── Fragmento del documento ──

Joan Margarit, verdad y belleza



Un asombroso invierno
Joan Margarit
Visor. Madrid, 2017.

En el epílogo a Un asombroso invierno, Joan Margarit nos explica su concepción de la poesía: “El peor error que puede cometer un poeta es pensar que, al encontrar solo belleza o solo verdad, ya puede escribir el poema, porque detrás de una ha de seguir por fuerza la otra. La inspiración es, precisamente, ese acto tan raro y difícil que consiste en localizar un lugar donde sea bastante probable que puedan estar juntas e inseparables verdad y belleza”.
            Los poetas testimoniales, los poetas sociales, han tendido a sobrevalorar el primero de esos aspectos, también quizá en ocasiones el propio Margarit. En muchos de sus poemas hay una conmovedora, heridora verdad biográfica. Pensemos en su libro Joana, leamos el poema “Cuesta de Atocha”, casi al comienzo del nuevo libro: “Ellos dos van subiendo y nos cruzamos: / en la silla de ruedas, / sentado y encogido, solloza un hombre joven. / El padre, que la empuja, / echa hacia atrás los pies y, para hacer más fuerza, / estira cuando puede las fuerzas y los brazos. / Así, encorvado y tenso, / puede vencer apenas la subida. / Sé lo que siente: que se ha hecho viejo. / Por un maldito instante / compadezco a ese padre: un error, / puesto que él todavía tiene a su hijo. / Esbozo una sonrisa mientras van alejándose. / Desde un portal, / una mujer me mira con reproche. / No comprende en qué escena de amor se está metiendo”.
            El poema –como tantos de Joan Margarit– bordea peligrosamente la falacia patética: es la anécdota la que nos conmueve, no los versos que parecen atenerse a la simple anotación (salvo el último, que trata de darles otro sentido).
            A la confidencia autobiográfica, se añade la denuncia de tiempos oscuros: “Nunca he olvidado el pescozón de un guardia / que con voz fuerte y seca me decía: Habla en cristiano, niño. / Duró hasta que tuve cuarenta años: / la policía, en Cataluña, / llevaba a cabo interrogatorios / con torturas tan solo en castellano”.
            Joan Margarit nació en 1938. Su vida se divide exactamente en dos periodos de cuarenta años: los de la dictadura, los de la democracia. Comenzó publicando poemas en castellano, luego lo hizo en catalán; finalmente decidió no renunciar a ninguna de sus dos lenguas y sus libros últimos –los que le han convertido en uno de los poemas más leídos y admirados– aparecen siempre en edición bilingüe, debiendo considerarse ambas versiones como originales, ninguna como traducción. Un hermoso ejemplo de coexistencia de dos lenguas y dos tradiciones poéticas (hay un poema dedicado a Verdaguer y otro a Manrique).
            Gusta Margarit de la anécdota y del lengua directo, pero no es –o no es solo– un poeta confesional y conversacional. Sabe convertir la cotidianidad en símbolo, la viñeta biográfica en emblema existencial; darle una y otra vuelta de tuerca al lenguaje para que acierte a decir más de lo que está acostumbrado a decir.

───
── Material proporcionado ──

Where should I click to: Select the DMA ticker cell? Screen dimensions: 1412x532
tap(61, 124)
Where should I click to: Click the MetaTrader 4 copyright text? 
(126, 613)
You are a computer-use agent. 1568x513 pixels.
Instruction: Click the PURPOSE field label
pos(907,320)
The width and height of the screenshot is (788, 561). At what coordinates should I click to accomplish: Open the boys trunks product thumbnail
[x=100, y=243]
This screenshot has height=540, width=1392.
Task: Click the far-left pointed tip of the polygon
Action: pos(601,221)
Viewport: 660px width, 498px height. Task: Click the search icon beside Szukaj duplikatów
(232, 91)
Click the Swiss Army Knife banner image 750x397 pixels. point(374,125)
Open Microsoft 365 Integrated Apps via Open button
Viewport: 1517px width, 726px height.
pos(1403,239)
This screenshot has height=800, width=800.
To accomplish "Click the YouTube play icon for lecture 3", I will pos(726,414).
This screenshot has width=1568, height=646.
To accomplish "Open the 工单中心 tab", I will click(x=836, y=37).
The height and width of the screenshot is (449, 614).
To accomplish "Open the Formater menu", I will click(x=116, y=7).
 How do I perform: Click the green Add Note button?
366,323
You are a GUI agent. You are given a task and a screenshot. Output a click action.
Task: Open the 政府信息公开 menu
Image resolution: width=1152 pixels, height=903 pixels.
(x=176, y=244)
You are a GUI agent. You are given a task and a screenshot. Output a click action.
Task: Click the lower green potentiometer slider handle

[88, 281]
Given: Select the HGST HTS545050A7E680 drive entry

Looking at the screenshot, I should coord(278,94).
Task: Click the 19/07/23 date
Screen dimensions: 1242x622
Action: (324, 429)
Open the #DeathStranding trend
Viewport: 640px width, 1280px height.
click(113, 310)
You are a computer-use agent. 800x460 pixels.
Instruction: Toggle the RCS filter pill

───

# Consigna A
Según el texto sobre Joan Margarit, ¿en qué año nació el poeta?
# Consigna B
Enumera las personas que aparecen en los versos citados de "Cuesta de Atocha" en el texto sobre Joan Margarit, sin contar a quien habla en el poema.
# Consigna C
Escribe la continuación del texto sobre Joan Margarit a partir de su última oración.

# Resultado A
En 1938.

# Resultado B
- Un hombre joven que solloza en una silla de ruedas
- El padre, que empuja la silla
- Una mujer que mira con reproche desde un portal

# Resultado C
            Un ejemplo, de los muchos que se encuentran en este libro, lo encontramos en el poema “Tramontana”: “Aúlla transparente, de una plaza a la otra / de piedras duras, lisas. / Hace brillar el mar, barriéndolo con furia. / Nos busca, nos conoce, era su viento. / Como suntuosos restos de una mitología / son el azul del cielo y el del mar. / Miro el pequeño puerto: ya no quedan / ni barcas ni veleros. En otoño se van / en busca de un amarre más seguro. / El insistente y sordo ruido del oleaje / y el del desafinado violín de cada ráfaga / son esa misteriosa respuesta del futuro. / Es la primera vez que lo escucho confiado. / Habla de ti y de mí. Y de un puerto seguro. / hoy que no quedan ya ni veleros ni barcas”.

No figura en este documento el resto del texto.